Até a indústria do barro que noutros tempos deu cartas,
fechou portas, não por falta de encomendas, mas sim porque o seu proprietário
adoeceu gravemente, não podendo, por isso, estar à frente do negócio que era
uma das referências desta terra, cada vez mais ignorada e mais desabitada.
Pelo meio, aconteciam episódios tristes, provocados pelas graves
carências dessa época.
Lembro-me perfeitamente de assistir na minha infância, a
espectáculos que naquela época me deixavam bastante irritado, ao ver as servas
daquelas senhoras mais abastadas, com o prato na mão atrás dos meninos dos
patrões, prometendo-lhes toda a espécie de coisas para conseguirem que eles
engolissem uma simples colherzinha de sopa.

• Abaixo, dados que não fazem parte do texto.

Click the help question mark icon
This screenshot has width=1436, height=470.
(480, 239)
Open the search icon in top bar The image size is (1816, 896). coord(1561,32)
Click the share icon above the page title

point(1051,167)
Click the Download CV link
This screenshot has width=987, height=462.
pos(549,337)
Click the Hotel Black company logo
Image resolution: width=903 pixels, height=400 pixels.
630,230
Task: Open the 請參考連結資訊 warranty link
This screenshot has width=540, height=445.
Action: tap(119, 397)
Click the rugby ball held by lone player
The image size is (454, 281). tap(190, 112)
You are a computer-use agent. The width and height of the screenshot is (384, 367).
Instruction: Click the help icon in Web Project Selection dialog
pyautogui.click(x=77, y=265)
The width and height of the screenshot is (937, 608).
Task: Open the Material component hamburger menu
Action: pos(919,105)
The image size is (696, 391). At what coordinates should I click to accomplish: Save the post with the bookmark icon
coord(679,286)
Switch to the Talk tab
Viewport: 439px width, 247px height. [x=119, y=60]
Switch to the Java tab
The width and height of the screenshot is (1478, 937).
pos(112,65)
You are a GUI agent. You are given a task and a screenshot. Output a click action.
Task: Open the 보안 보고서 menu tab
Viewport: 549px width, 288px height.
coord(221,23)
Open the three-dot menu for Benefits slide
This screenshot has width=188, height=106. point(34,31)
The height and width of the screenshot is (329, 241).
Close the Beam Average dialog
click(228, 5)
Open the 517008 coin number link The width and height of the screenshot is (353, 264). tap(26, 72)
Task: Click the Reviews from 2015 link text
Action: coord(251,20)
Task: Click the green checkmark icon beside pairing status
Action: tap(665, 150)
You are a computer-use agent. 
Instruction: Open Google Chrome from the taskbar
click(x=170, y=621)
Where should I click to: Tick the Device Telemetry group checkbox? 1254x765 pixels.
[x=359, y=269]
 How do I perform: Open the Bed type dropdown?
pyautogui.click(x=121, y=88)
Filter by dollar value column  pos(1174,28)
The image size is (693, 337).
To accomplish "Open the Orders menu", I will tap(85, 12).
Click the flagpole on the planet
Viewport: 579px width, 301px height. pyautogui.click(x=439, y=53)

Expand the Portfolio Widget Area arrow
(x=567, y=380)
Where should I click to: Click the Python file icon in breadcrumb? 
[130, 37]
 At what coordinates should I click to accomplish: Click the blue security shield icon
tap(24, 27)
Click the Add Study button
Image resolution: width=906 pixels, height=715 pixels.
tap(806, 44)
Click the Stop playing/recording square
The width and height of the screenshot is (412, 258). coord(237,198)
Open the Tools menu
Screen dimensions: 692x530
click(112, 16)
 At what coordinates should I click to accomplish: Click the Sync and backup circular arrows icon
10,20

E eu ali, cheio de larica, a apreciar aquele espectáculo,
pensando para comigo na injustiça deste mundo cruel que teima em seguir os
erros do passado.
Tenho bem presente na minha memória, episódios
protagonizados por gente egoísta e sem coração, mas também aconteciam factos
bastante positivos, entre os quais um, que, enquanto eu viver, não mais
esquecerei.
Quando eu era ainda criança, a pobreza em Amieira era quase
geral e como eu, havia muitos carentes. Então, um belo dia, fomos almoçar no
quintal de um lavrador, creio que essa refeição foi partilhada com a oferta de
géneros dos restantes lavradores, à qual assistiram, como é óbvio, as suas
digníssimas senhoras, que se deliciavam, incrédulas, a observar o apetite
devorador daquelas pobres crianças.
Até que, a certa altura, uma dessas cujo seu menino tanto
trabalho davam para engolir a tal colherzinha de sopa, saiu-se com esta frase
de espanto: Venham cá ver este menino, tão bem que ele come!
Esse menino, era eu. Pudera! Ao ver tanta comida, tentei
comer o mais possível. Só que, o meu debilitado estômago vazio como estava, nem
deu tempo que eu acabasse a refeição, que era muito forte (batatas com carne).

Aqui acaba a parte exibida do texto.